Goal of the exercise -
Return exactly, please, the line that contains "Task: Click the white-striped hard tyre" and every line after it through the end of the material that follows, leaving pictures aside.

Exercise materials -
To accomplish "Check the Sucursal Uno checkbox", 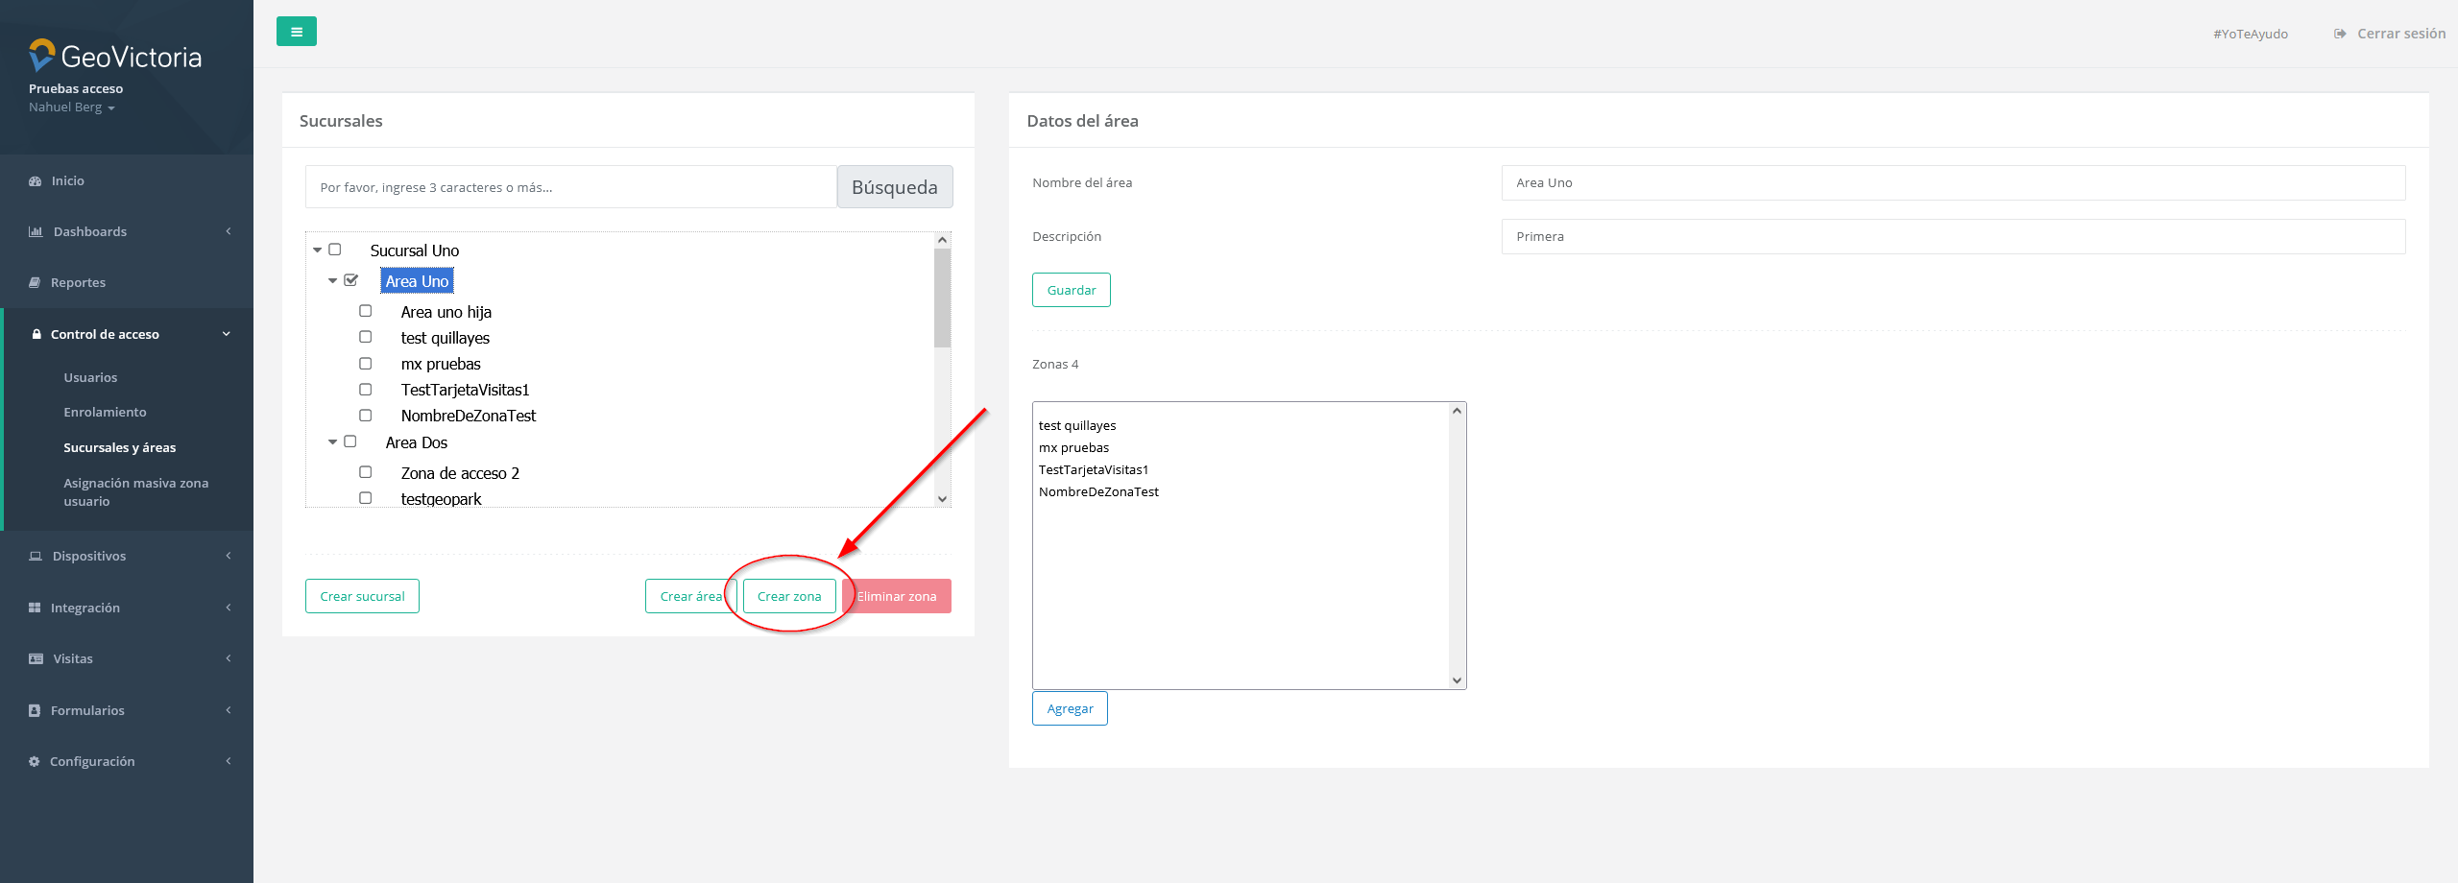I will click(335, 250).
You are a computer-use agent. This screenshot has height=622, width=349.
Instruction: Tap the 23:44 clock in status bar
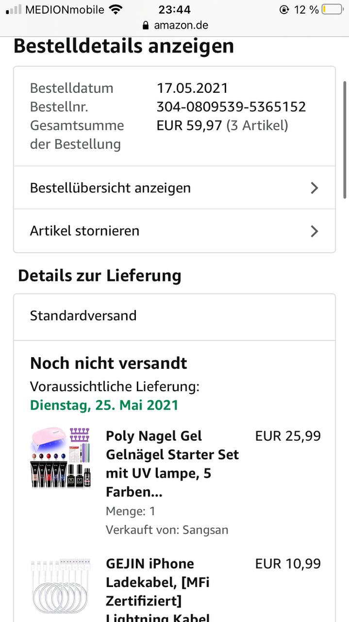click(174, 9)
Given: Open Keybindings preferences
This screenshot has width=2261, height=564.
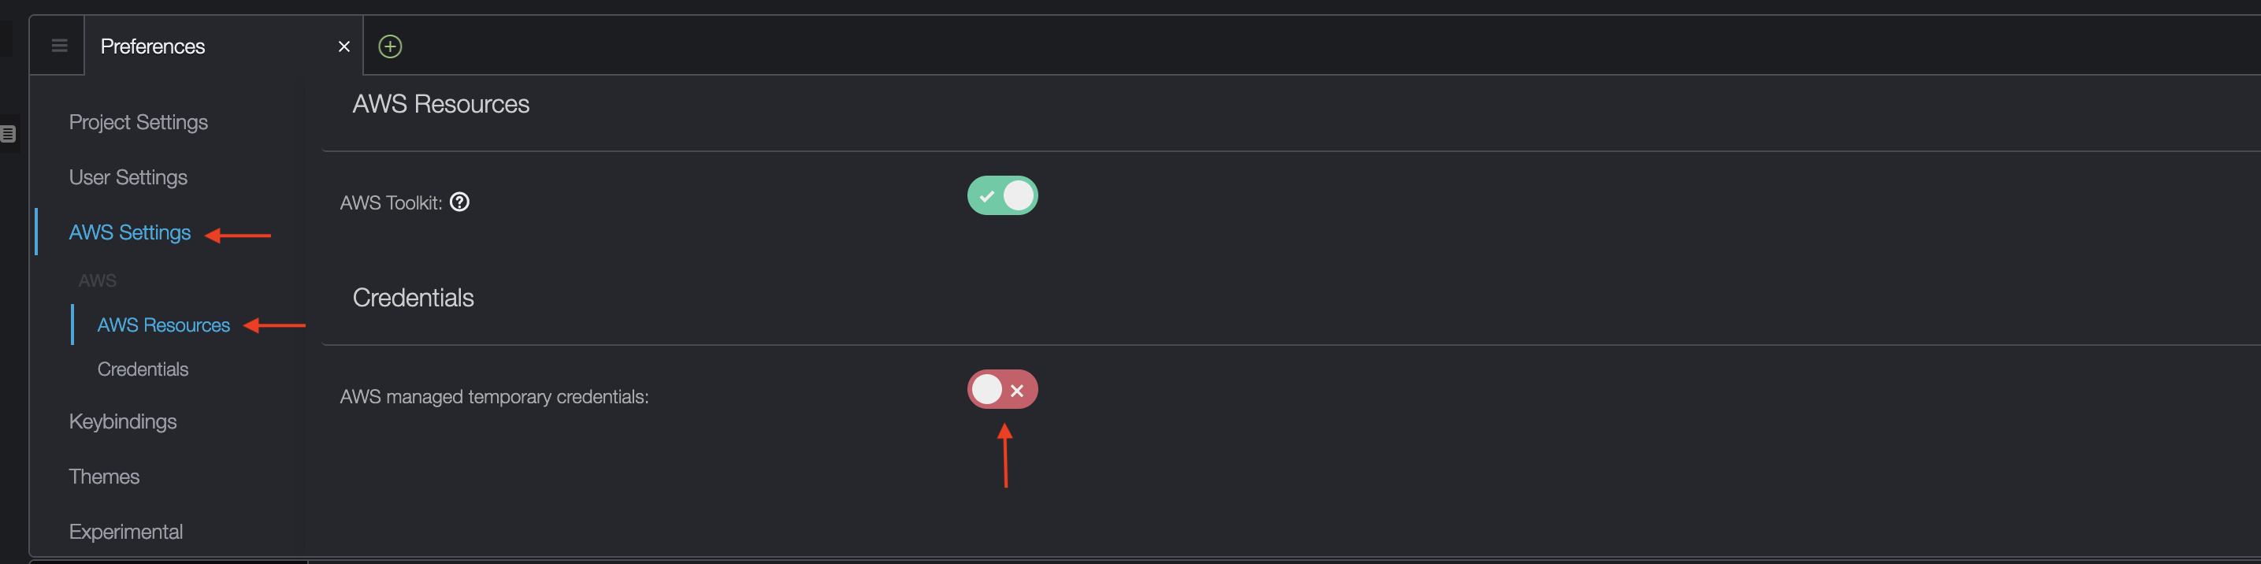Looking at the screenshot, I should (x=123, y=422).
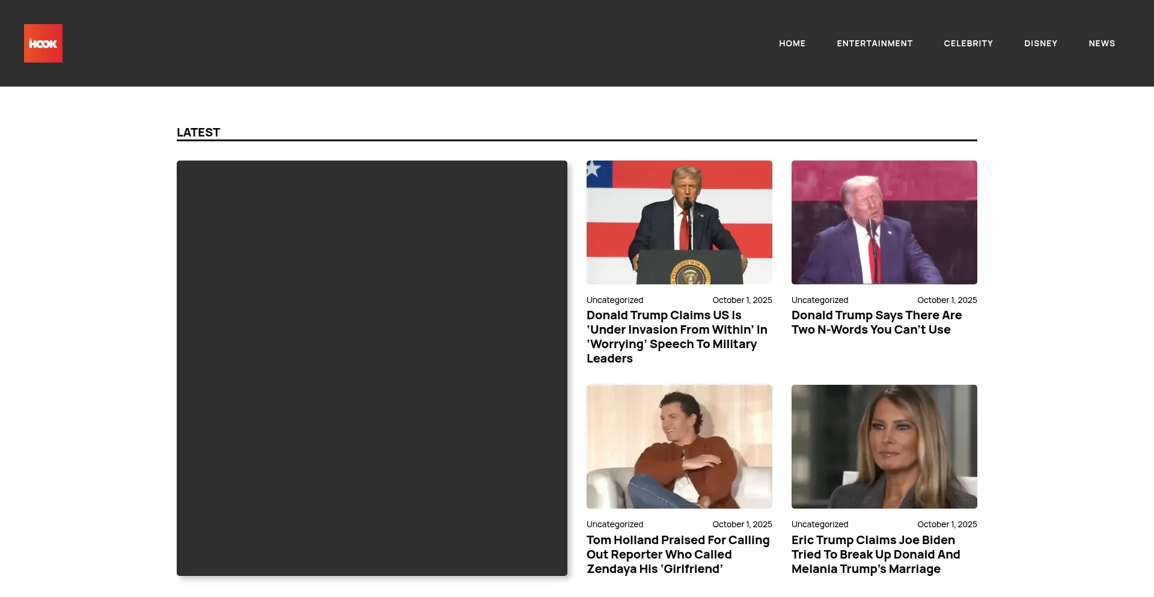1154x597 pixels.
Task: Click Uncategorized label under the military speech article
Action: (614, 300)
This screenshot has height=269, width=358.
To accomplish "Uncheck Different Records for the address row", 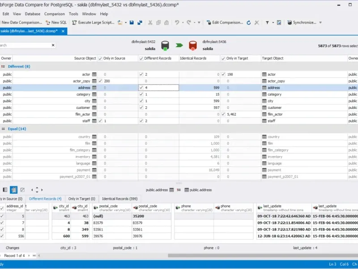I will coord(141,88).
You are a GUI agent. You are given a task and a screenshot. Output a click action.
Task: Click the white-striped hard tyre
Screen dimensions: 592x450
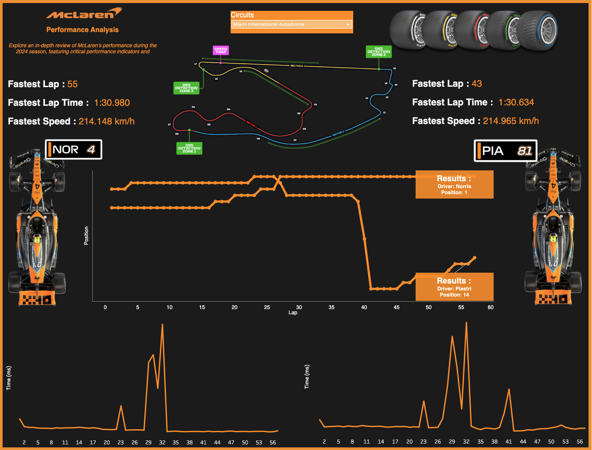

Written reply -
Task: Click the white-striped hard tyre
Screen dimensions: 592x450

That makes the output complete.